For this exercise, write out exactly the lines from the line containing "Select the Industry column header" through the last line of the records, and no other lines.

◇ ◇ ◇ ◇

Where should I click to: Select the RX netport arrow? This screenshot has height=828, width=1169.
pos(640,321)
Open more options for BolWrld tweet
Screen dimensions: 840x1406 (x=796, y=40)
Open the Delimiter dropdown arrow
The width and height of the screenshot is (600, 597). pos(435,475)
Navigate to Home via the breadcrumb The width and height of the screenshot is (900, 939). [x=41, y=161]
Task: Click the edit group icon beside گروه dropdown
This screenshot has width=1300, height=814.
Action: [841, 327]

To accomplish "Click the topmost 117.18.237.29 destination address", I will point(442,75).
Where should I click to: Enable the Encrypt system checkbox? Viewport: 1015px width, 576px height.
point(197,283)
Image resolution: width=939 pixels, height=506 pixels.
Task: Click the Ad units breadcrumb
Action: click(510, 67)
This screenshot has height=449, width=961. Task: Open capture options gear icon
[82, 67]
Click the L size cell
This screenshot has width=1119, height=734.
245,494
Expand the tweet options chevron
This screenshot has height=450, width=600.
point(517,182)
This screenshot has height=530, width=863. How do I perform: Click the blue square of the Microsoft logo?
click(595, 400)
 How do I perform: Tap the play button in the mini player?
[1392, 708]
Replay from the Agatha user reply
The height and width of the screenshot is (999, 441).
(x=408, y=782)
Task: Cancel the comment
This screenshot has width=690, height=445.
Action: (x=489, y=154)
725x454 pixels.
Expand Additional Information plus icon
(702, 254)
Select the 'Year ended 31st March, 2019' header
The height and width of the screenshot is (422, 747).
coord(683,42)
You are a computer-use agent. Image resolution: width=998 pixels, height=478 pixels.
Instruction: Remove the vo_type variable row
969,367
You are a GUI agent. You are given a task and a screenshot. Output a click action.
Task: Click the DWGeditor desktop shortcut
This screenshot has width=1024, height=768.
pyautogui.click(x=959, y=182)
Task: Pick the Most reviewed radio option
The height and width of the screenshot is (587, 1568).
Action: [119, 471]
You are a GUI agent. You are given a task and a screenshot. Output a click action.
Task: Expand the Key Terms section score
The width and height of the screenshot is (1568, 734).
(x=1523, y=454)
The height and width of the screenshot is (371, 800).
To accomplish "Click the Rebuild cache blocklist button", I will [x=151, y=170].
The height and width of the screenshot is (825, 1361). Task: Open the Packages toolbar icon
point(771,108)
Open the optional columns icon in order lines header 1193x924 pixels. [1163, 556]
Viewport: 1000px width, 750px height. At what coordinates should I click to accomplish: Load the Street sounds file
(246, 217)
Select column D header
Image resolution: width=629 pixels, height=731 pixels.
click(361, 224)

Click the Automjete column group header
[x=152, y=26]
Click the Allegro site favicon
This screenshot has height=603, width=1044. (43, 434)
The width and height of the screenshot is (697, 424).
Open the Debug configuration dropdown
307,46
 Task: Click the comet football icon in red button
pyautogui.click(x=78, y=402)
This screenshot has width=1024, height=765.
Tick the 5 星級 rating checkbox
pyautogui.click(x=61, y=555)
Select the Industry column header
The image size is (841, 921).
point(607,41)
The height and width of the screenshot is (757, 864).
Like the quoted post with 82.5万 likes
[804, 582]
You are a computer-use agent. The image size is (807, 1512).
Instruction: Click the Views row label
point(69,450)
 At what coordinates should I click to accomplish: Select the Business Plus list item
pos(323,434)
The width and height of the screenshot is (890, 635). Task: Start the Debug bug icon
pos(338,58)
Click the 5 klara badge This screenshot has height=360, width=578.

◇ ◇ ◇ ◇

• [Answer to this problem]
Select the Industry column header
The image size is (841, 921).
point(607,41)
The height and width of the screenshot is (757, 864).
Like the quoted post with 82.5万 likes
[804, 582]
You are a computer-use agent. The image size is (807, 1512).
Instruction: Click the Views row label
point(69,450)
 At what coordinates should I click to accomplish: Select the Business Plus list item
pos(323,434)
The width and height of the screenshot is (890, 635). Task: Start the Debug bug icon
pos(338,58)
Click the 5 klara badge This screenshot has height=360, width=578.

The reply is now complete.